Perhaps you're right," said the shaggy man, thoughtfully.  
At noon they stopped at a farmhouse, where it delighted the farmer and his  
wife to be able to give them a good luncheon. The farm people knew Dorothy,  
having seen her when she was in the country before, and they treated the little  
girl with as much respect as they did the Emperor, because she was a friend  
of the powerful Princess Ozma.  
They had not proceeded far after leaving this farm-house before coming to a  
high bridge over a broad river. This river, the Tin Woodman informed them,  
was the boundary between the Country of the Winkies and the territory of the  
Emerald City. The city itself was still a long way off, but all around it was a  
green meadow as pretty as a well-kept lawn, and in this were neither houses  
nor farms to spoil the beauty of the scene.  
From the top of the high bridge they could see far away the magnificent spires  
and splendid domes of the superb city, sparkling like brilliant jewels as they  
towered above the emerald walls. The shaggy man drew a deep breath of awe  
and amazement, for never had he dreamed that such a grand and beautiful  
place could exist--even in the fairyland of Oz.  

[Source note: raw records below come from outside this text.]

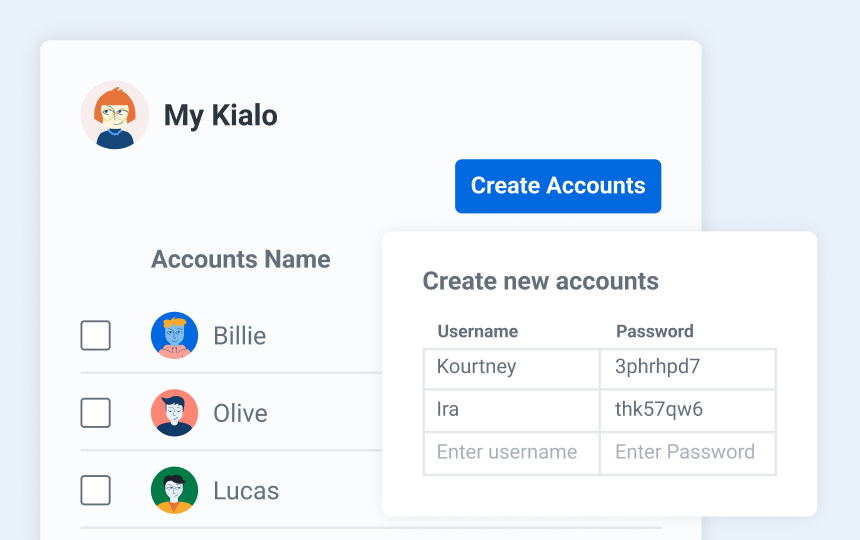Select the 3phrhpd7 password cell
Image resolution: width=860 pixels, height=540 pixels.
[x=688, y=368]
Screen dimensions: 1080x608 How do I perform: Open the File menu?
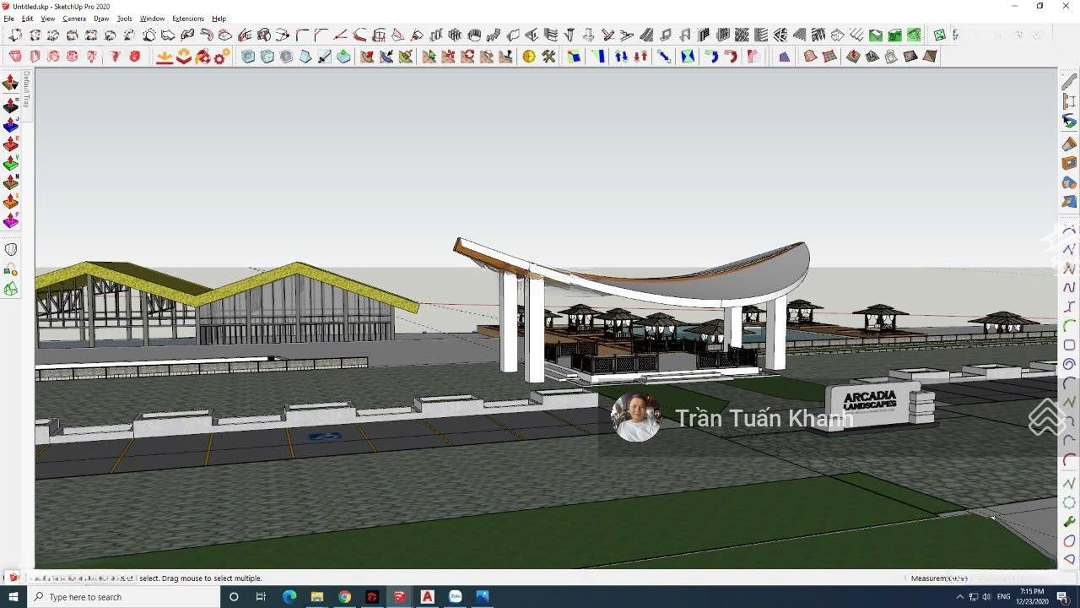(9, 18)
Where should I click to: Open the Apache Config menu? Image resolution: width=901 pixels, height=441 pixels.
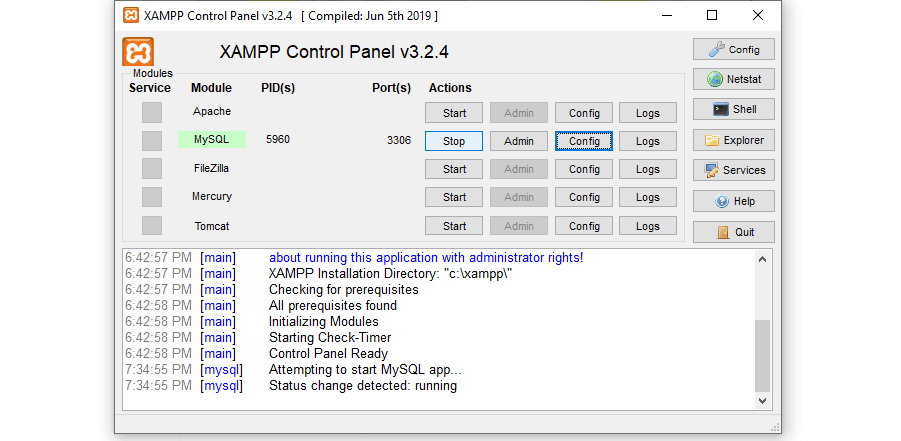click(584, 113)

Polly was so pleased that her violet eyes sparkled like amethysts, and she  
danced away from her companions across the bridge and into a group of  
feathery trees lining both the roadsides. These trees she stopped to look at  
with pleasure and surprise, for their leaves were shaped like ostrich plumes,  
their feather edges beautifully curled; and all the plumes were tinted in the  
same dainty rainbow hues that appeared in Polychrome's own pretty gauze  
gown.  
"
Father ought to see these trees," she murmured; "they are almost as lovely as  
his own rainbows."  
Then she gave a start of terror, for beneath the trees came stalking two great  
beasts, either one big enough to crush the little Daughter of the Rainbow with  
one blow of his paws, or to eat her up with one snap of his enormous jaws.  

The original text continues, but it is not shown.